%%
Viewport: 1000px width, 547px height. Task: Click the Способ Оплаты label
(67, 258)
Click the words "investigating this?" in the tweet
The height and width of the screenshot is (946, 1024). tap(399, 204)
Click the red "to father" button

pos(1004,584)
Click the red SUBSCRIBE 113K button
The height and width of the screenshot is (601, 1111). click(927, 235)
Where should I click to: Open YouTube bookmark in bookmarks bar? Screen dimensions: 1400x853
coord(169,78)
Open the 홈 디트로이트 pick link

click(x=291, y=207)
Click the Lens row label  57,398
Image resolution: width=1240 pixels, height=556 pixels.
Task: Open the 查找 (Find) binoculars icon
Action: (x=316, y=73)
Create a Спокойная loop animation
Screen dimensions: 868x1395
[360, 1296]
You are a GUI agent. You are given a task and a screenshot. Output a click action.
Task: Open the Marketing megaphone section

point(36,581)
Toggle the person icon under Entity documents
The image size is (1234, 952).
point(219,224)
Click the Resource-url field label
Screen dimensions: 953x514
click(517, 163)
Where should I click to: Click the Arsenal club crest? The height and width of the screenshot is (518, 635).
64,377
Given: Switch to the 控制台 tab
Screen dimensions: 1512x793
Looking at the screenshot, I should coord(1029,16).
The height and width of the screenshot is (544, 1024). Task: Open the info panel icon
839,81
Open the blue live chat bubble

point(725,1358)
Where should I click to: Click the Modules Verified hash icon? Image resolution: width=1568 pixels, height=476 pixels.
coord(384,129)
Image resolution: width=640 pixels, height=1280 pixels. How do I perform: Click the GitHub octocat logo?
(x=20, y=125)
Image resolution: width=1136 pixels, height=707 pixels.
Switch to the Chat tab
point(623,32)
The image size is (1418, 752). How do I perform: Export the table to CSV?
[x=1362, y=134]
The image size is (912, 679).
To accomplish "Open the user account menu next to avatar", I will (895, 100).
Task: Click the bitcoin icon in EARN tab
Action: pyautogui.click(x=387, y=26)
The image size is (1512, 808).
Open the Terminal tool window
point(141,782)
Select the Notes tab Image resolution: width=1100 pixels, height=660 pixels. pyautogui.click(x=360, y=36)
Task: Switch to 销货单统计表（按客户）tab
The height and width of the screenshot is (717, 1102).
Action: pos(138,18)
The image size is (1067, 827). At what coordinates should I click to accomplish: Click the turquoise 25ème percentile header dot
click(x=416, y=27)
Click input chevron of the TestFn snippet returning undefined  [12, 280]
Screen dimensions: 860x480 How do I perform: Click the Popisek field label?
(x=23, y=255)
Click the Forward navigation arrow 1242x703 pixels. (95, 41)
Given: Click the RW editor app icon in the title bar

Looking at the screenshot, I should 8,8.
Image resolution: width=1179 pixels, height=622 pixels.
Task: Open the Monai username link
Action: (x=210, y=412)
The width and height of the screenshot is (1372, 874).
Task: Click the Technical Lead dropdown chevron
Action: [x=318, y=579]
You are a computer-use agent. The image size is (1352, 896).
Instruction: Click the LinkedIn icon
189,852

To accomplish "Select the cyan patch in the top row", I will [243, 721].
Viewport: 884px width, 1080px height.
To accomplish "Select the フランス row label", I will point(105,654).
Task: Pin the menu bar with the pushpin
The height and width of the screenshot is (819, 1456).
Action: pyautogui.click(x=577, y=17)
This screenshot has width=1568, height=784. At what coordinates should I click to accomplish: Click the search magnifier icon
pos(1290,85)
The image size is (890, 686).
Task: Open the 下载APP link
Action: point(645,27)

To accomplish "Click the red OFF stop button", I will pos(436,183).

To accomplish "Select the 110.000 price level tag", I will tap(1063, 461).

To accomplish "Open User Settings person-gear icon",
%%
→ **Problem**
Copy out the part of the records that opens with the line containing "Click the red SUBSCRIBE 113K button" and closes with the line containing "click(x=291, y=207)", swapping "SUBSCRIBE" for "JOIN" and leaving everything else unchanged.

→ **Task result**
Click the red JOIN 113K button
The height and width of the screenshot is (601, 1111). click(927, 235)
Where should I click to: Open YouTube bookmark in bookmarks bar? Screen dimensions: 1400x853
coord(169,78)
Open the 홈 디트로이트 pick link

click(x=291, y=207)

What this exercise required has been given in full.